**What this task involves**
Below are the records; copy out every line that holds the word "agent".

**Data listing**
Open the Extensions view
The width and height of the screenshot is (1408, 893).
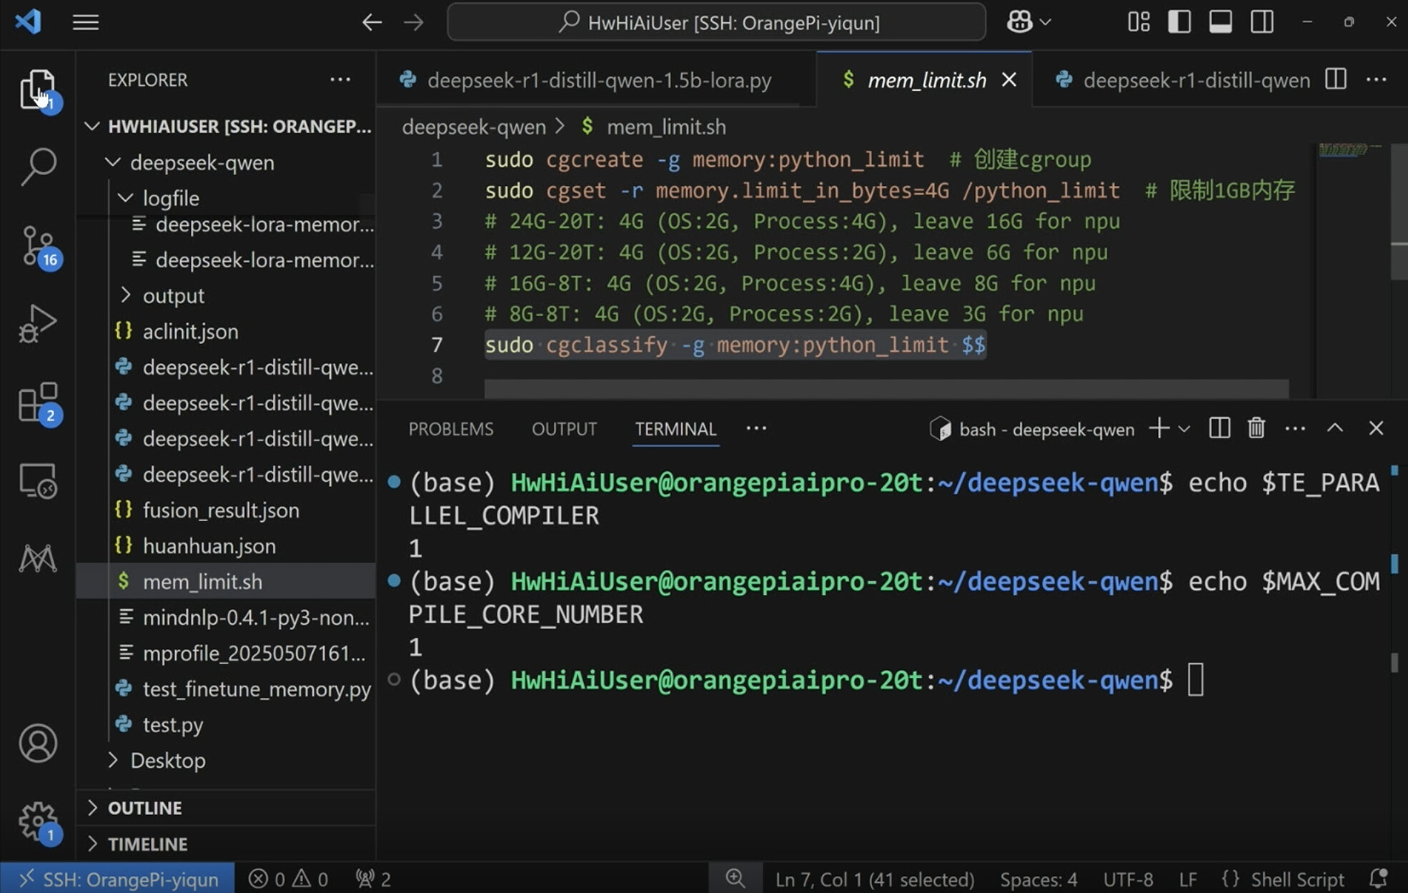coord(38,402)
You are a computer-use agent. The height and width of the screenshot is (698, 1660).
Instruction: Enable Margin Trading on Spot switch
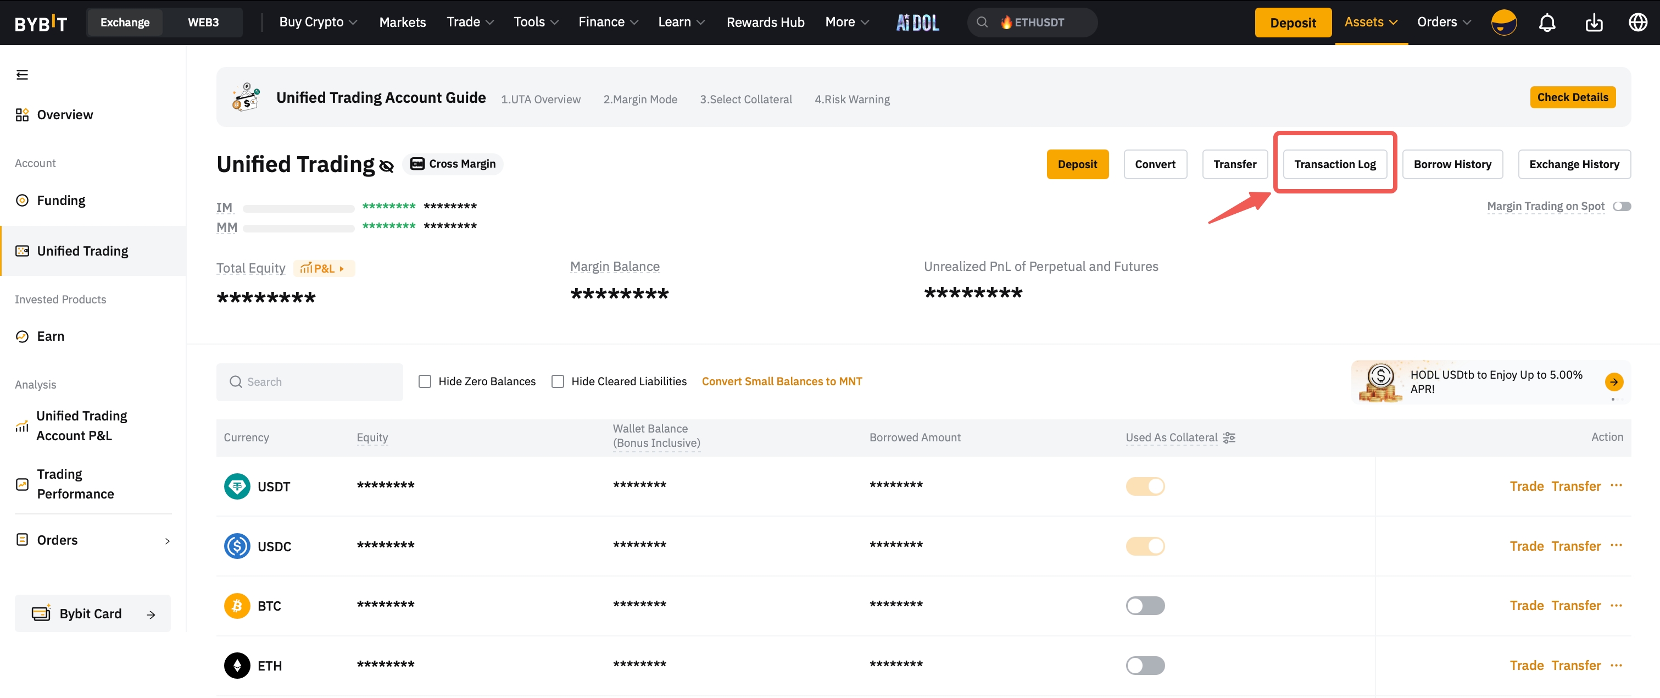click(1621, 206)
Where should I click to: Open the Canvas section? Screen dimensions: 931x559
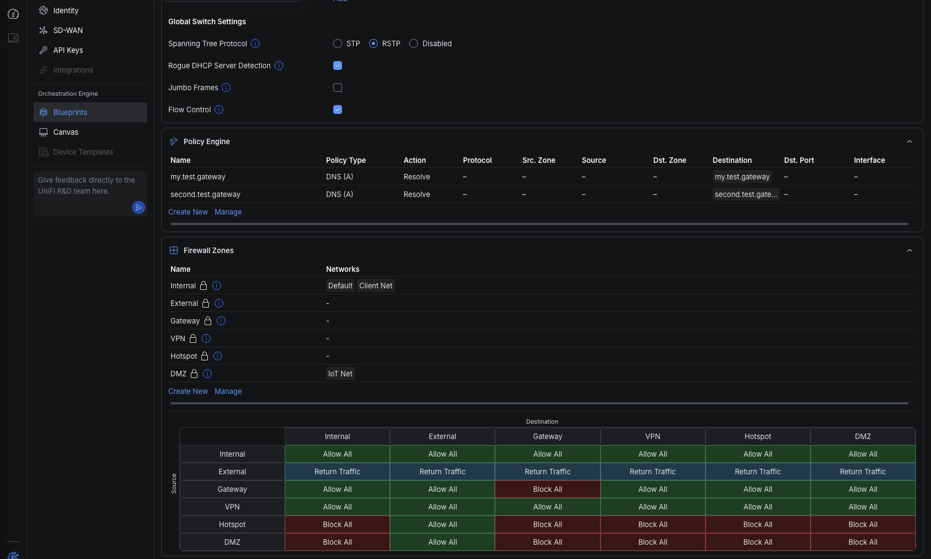[66, 132]
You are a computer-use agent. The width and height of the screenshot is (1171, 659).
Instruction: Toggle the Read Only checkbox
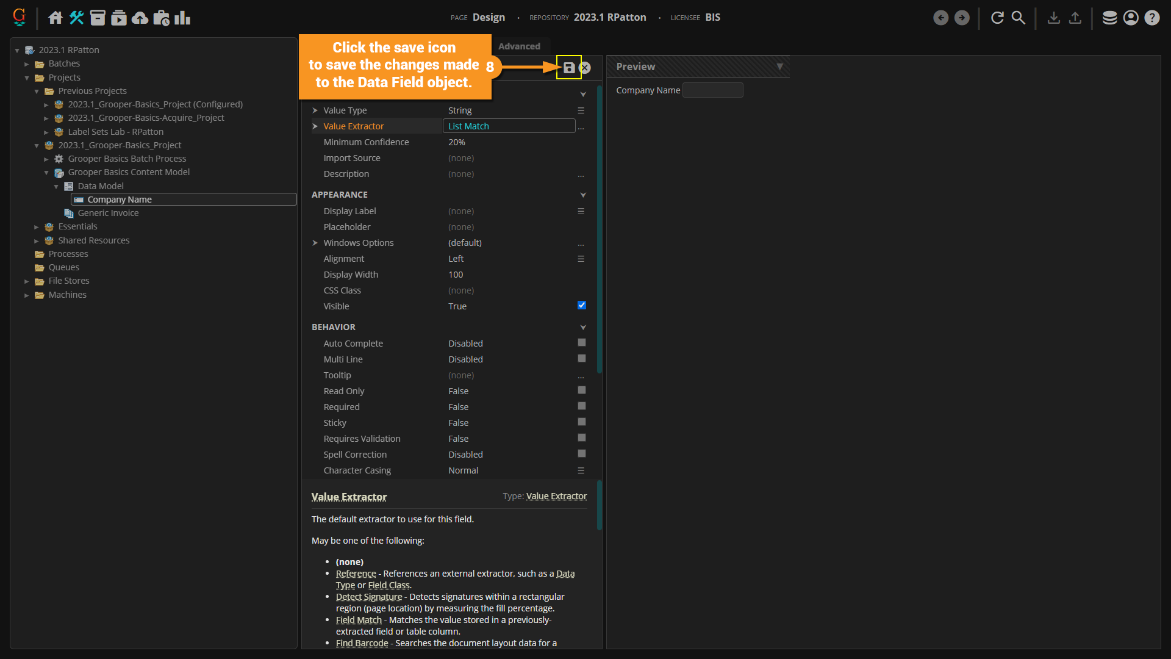tap(581, 391)
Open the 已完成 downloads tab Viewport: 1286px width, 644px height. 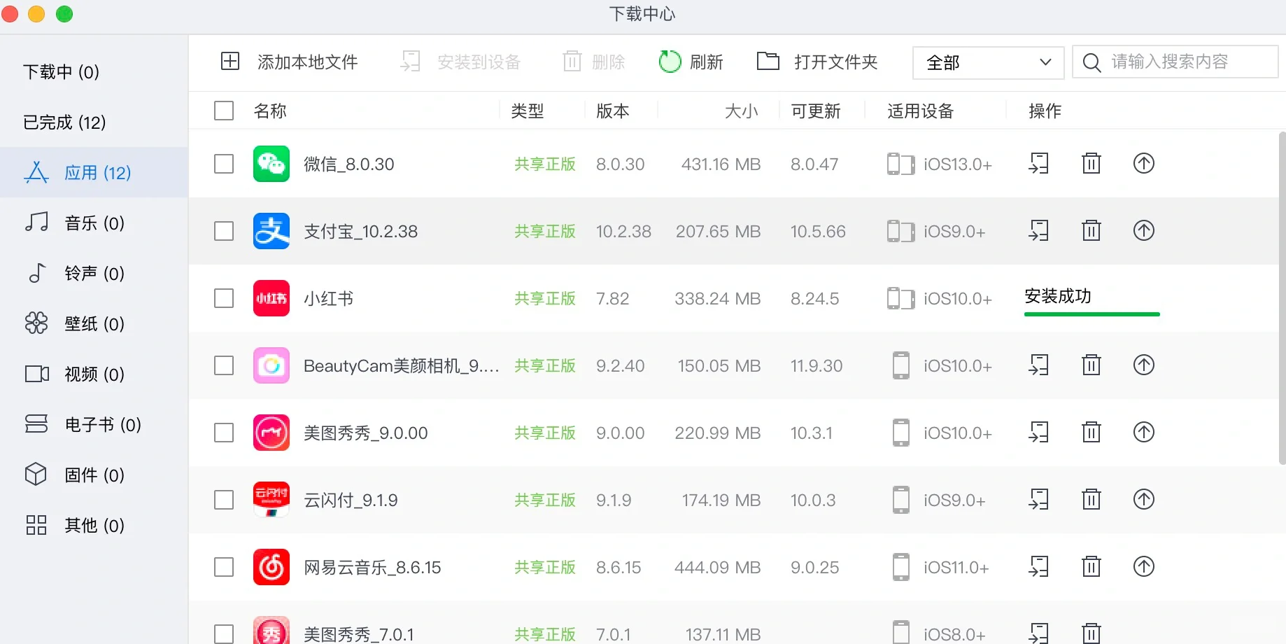pos(64,121)
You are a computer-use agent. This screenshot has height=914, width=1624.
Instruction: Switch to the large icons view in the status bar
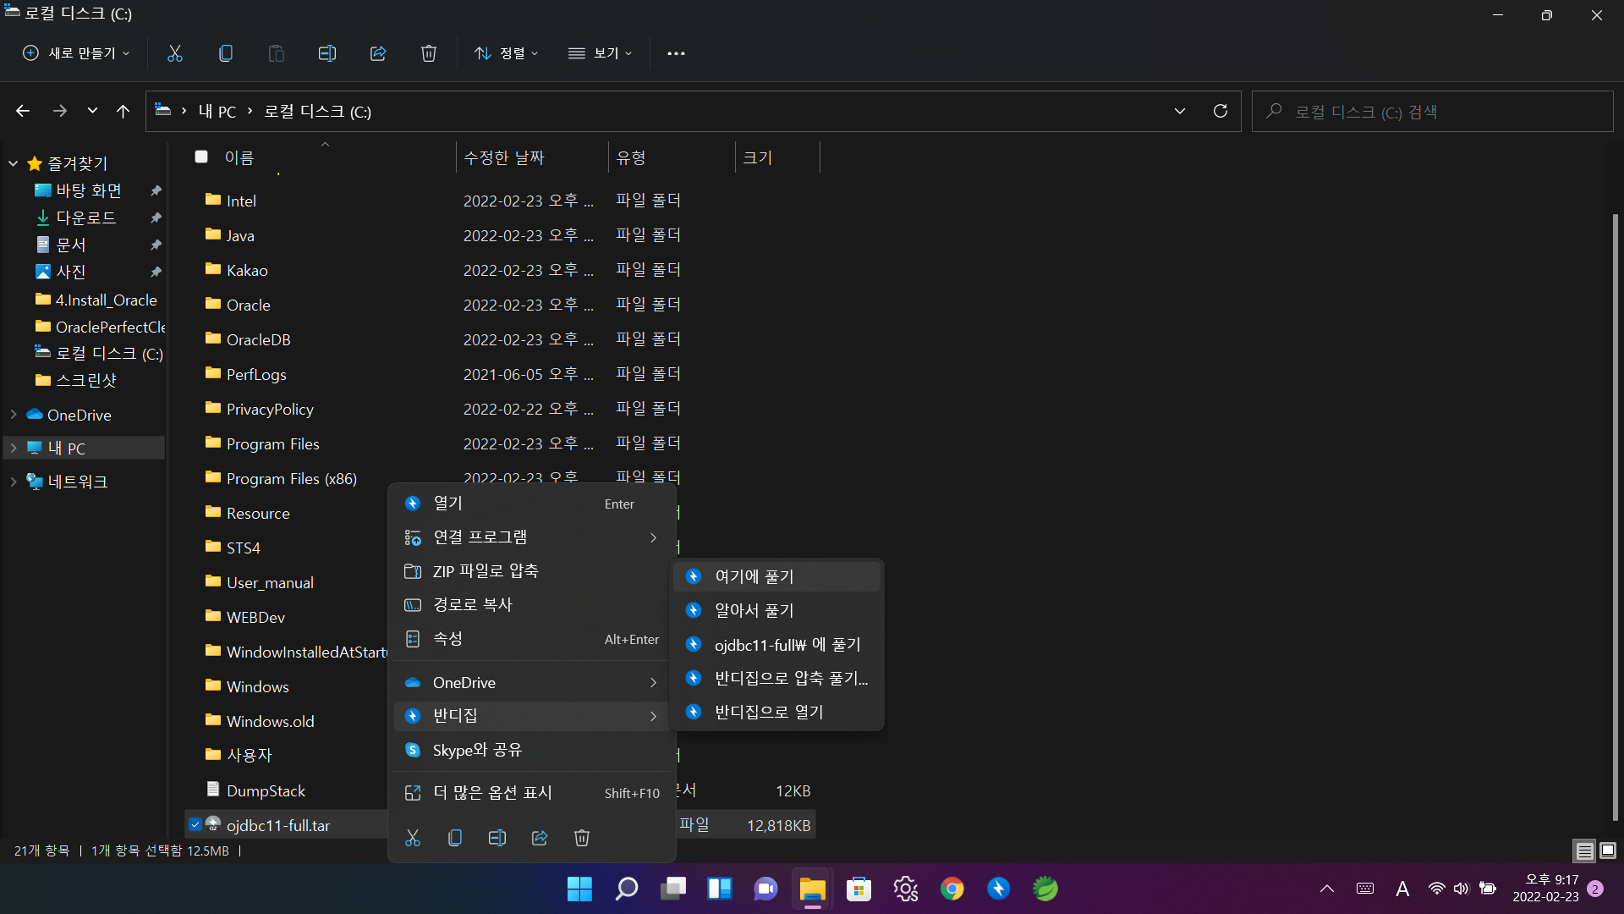pyautogui.click(x=1608, y=851)
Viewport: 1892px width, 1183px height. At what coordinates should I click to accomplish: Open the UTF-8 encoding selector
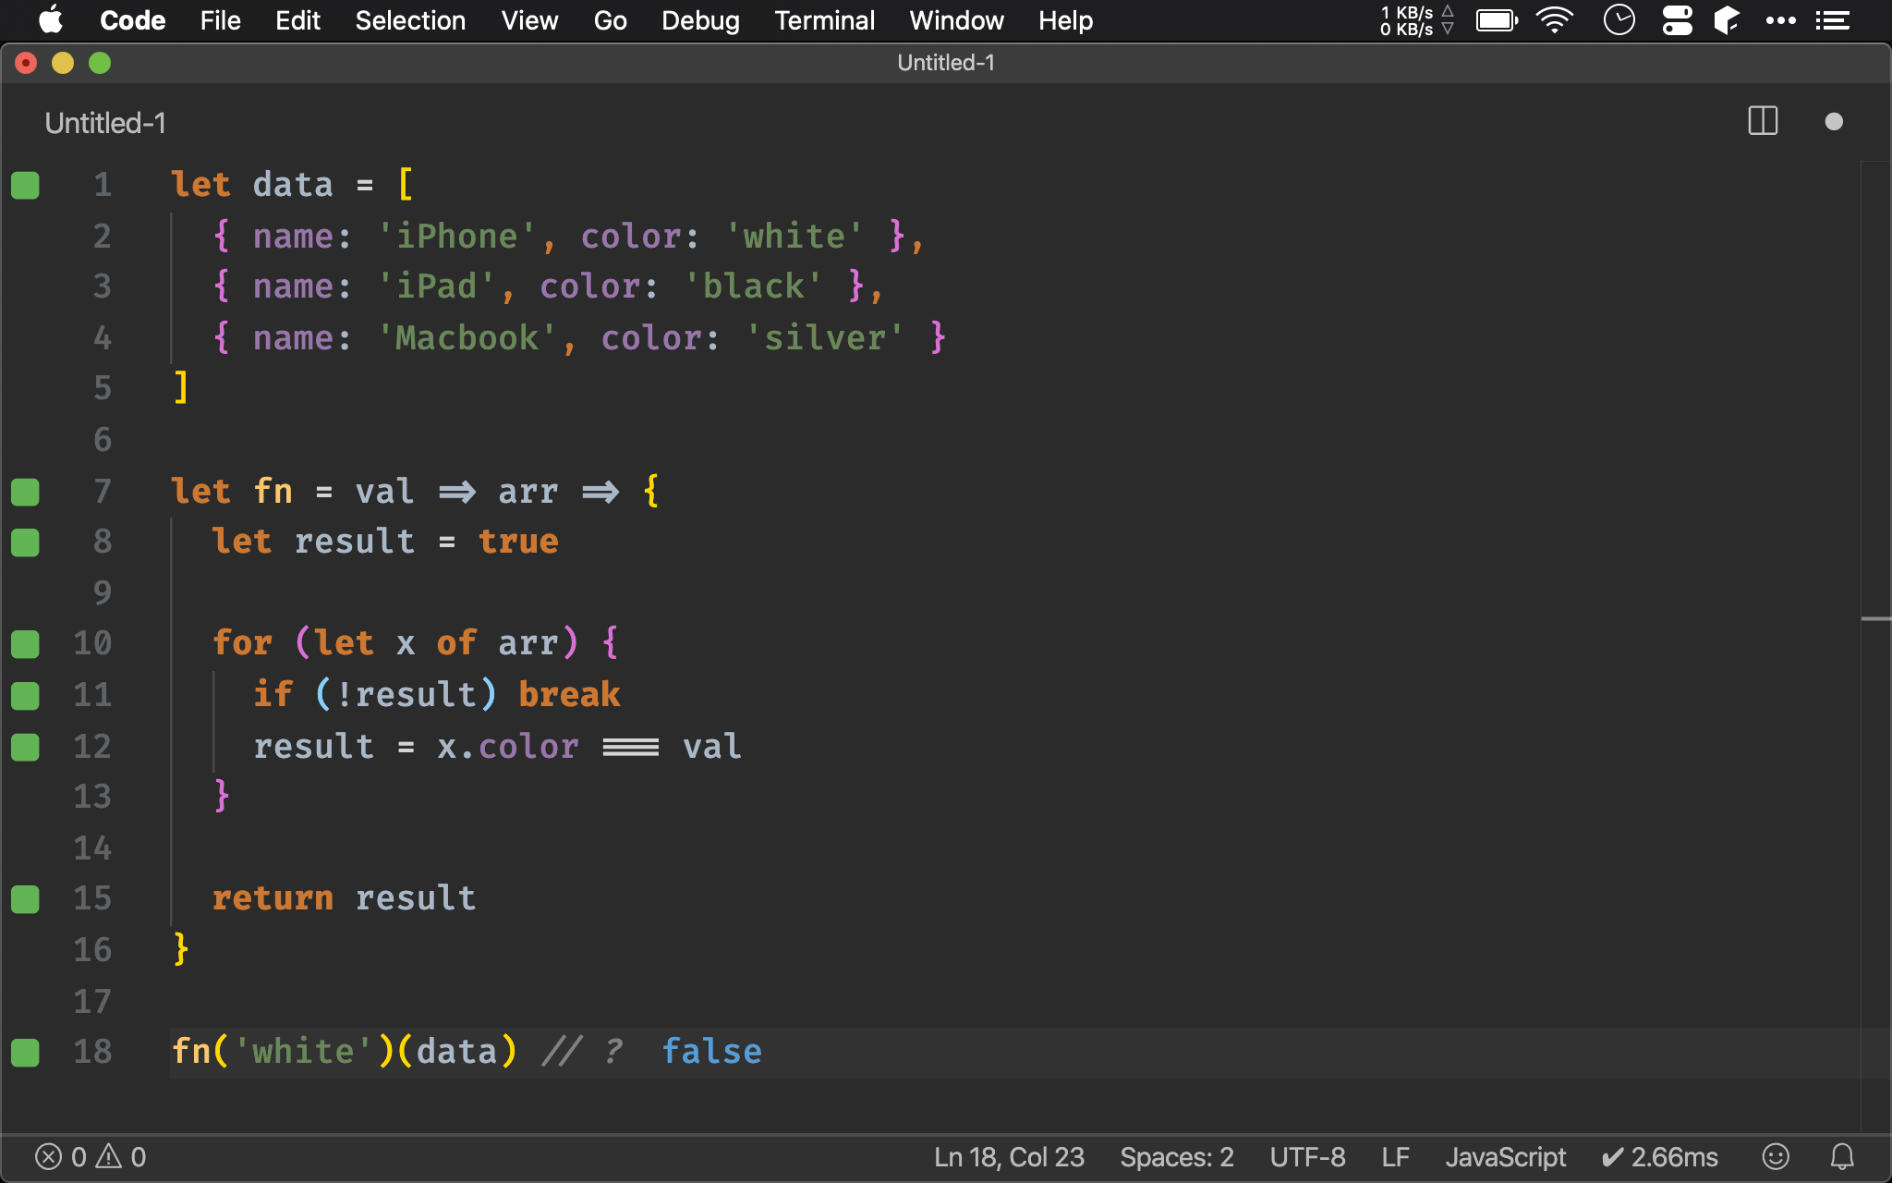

**Output for this exercise**
You are a computer-use agent. The height and width of the screenshot is (698, 1660).
You are a computer-use agent. The width and height of the screenshot is (1171, 659).
You are a computer-use agent. This screenshot has height=914, width=1624.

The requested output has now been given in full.